A. keep a Nosql (say... redis) cache, precompute, and perform two commits? This adds a non-trivial amount of complexity keeping them in sync, not including watching for jobs from outside feeds that can update at any time. This isn't bad for a simple system, or a system with a lot of engineers, but it's non-trivial to get right and easy to find out a bug after the fact.

B. Keep it all in the session? This has its own problems: if using an ORM, you're going to be increasing your memory load per user substantially. Otherwise, you're having to keep a separate data structure around and marshal/unmarshal, creating an additional complexity layer, and I haven't seen a great way to do this.

C. Keep a single page application and implement a polling mechanism behind the scenes to keep the information fresh?
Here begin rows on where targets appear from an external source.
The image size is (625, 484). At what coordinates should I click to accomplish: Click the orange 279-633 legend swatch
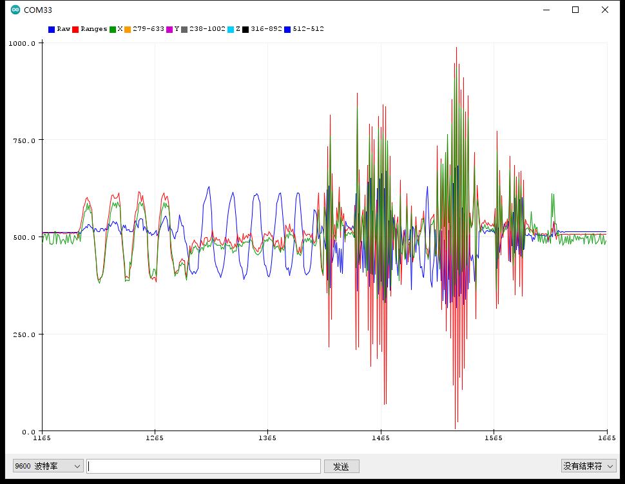[x=128, y=30]
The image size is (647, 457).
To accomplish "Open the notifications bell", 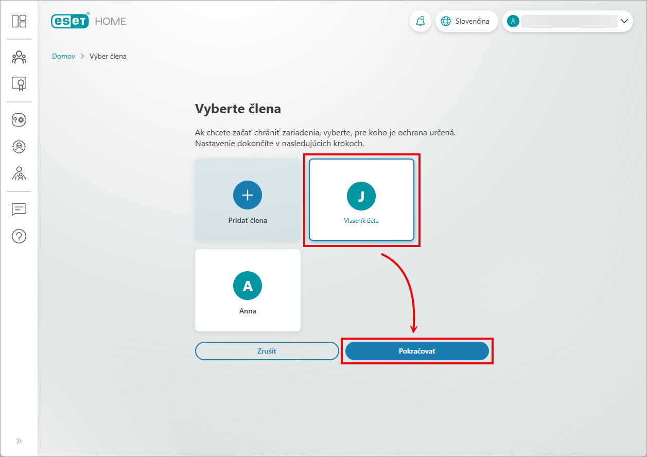I will pos(421,21).
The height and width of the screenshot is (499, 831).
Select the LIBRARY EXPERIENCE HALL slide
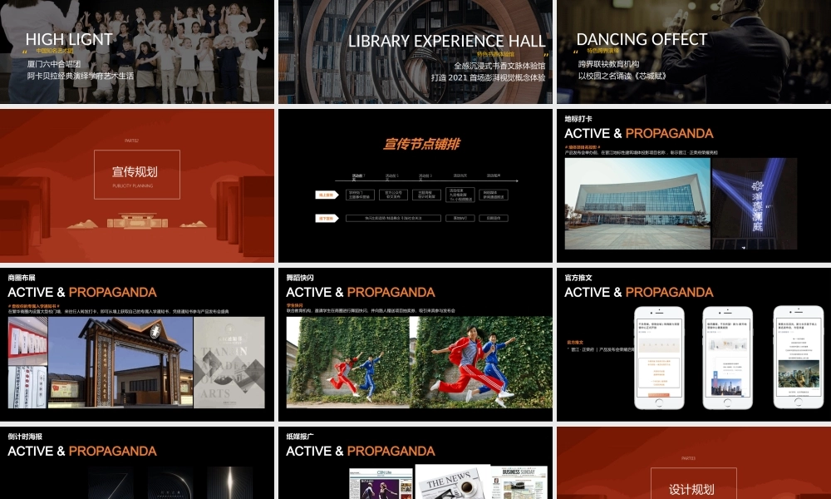tap(416, 52)
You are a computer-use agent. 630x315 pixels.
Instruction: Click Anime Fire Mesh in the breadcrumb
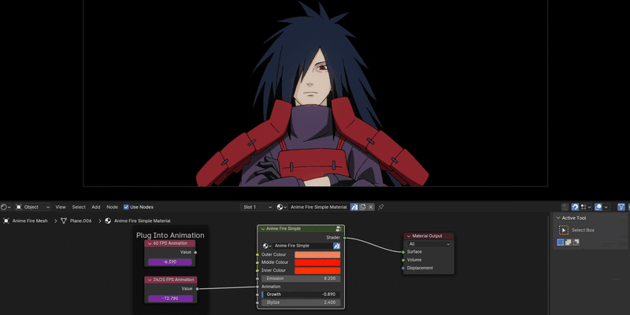[29, 221]
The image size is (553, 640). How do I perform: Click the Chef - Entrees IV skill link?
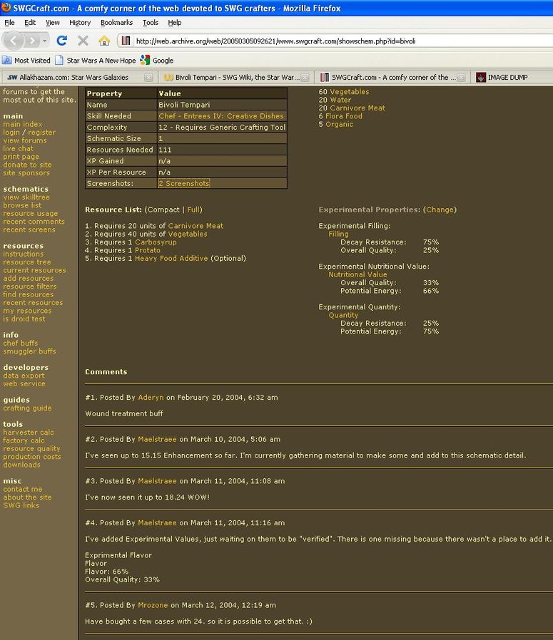pos(220,116)
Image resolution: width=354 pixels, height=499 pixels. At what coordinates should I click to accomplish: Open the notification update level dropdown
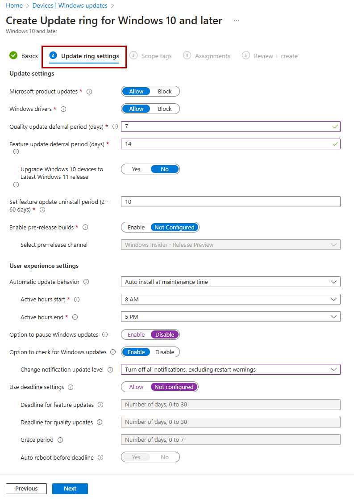point(230,369)
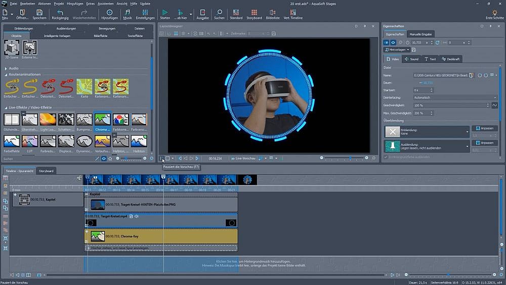This screenshot has width=506, height=285.
Task: Toggle the eye filter in toolbox
Action: [104, 158]
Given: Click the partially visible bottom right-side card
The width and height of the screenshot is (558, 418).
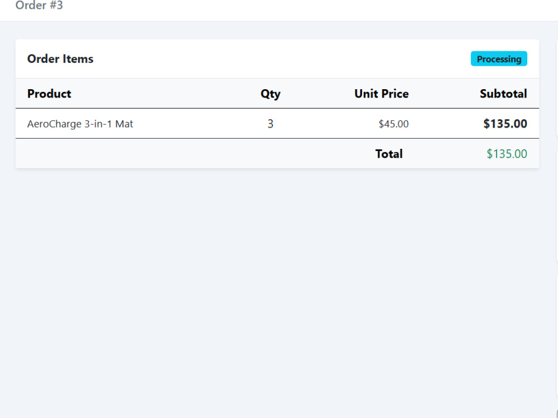Looking at the screenshot, I should pos(557,341).
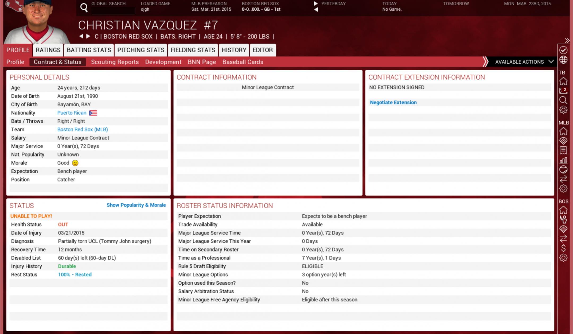Advance the schedule with the Yesterday play arrow
The height and width of the screenshot is (334, 573).
point(316,4)
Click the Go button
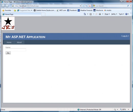This screenshot has height=112, width=133. click(x=8, y=53)
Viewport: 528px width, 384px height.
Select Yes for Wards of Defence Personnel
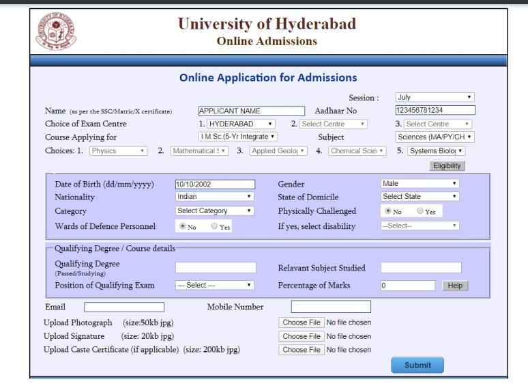click(215, 226)
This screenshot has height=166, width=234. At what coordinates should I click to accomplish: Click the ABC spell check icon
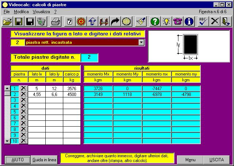tap(203, 22)
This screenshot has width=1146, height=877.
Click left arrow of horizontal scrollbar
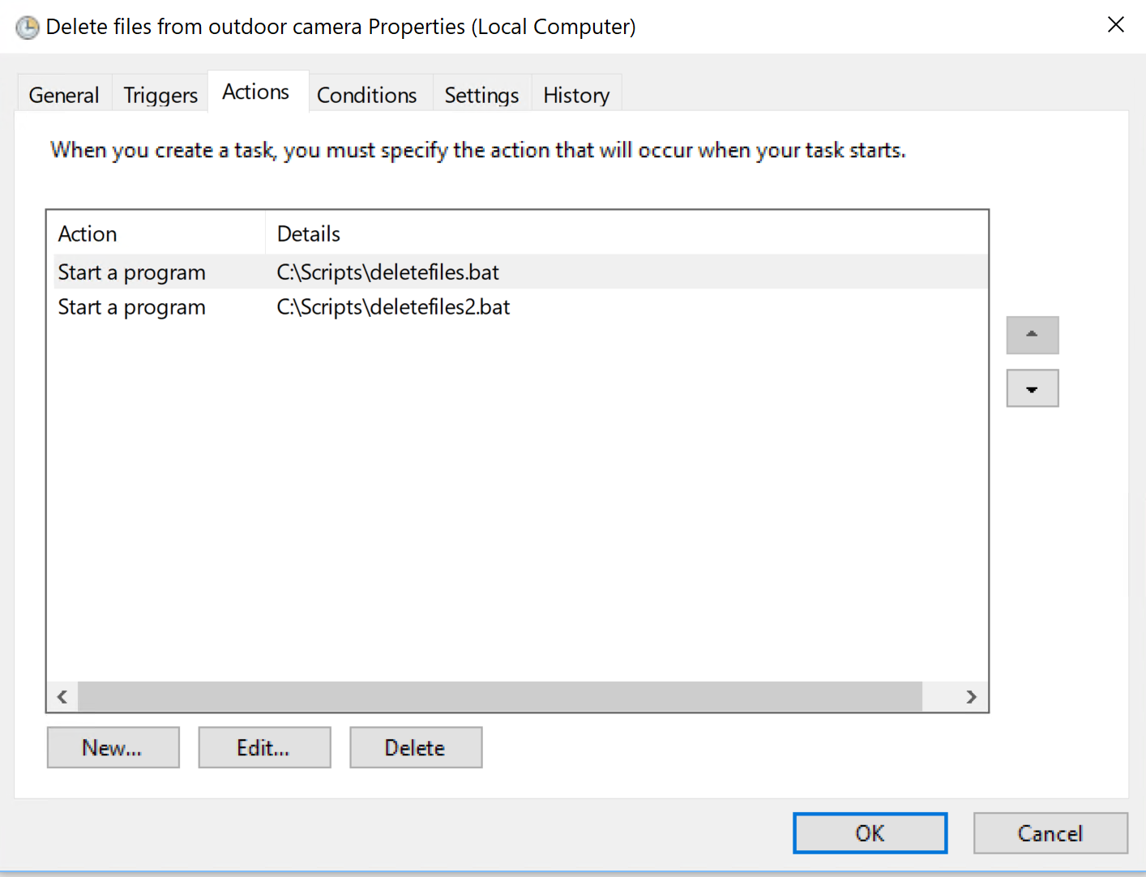tap(62, 697)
With a system like Ember or Angular, this may not be trivial but it's not terrible either, and I'd argue it's superior to a redis cache.

I know that I can provide a better user experience by prefetching. I don't know how to do this with progressive enhancement.

No one stops you from doing polling as an enhancement to a working HTML-only version. However, "single-page" has absolutely nothing to do with this, and neither do client-side MVC frameworks. I mean, there are not a prerequisite to do polling, merely your choice.
Perhaps I misunderstand you. How would you implement the requirements above? How would you move to a detail screen and back in an HTML only solution that, most importantly, does not require rerunning the query each time?

And most importantly, you've now created two code paths, both of which need testing, both of which require maintenance, and one of which (in a web application) will never be used. What's the ROI?

Now, for some domains (say, e-commerce), progressive enhancement is the right way to go. I've done it. For web applications, which are the extension of client-server applications designed for a limited captive audience (employees), I don't see the ROI.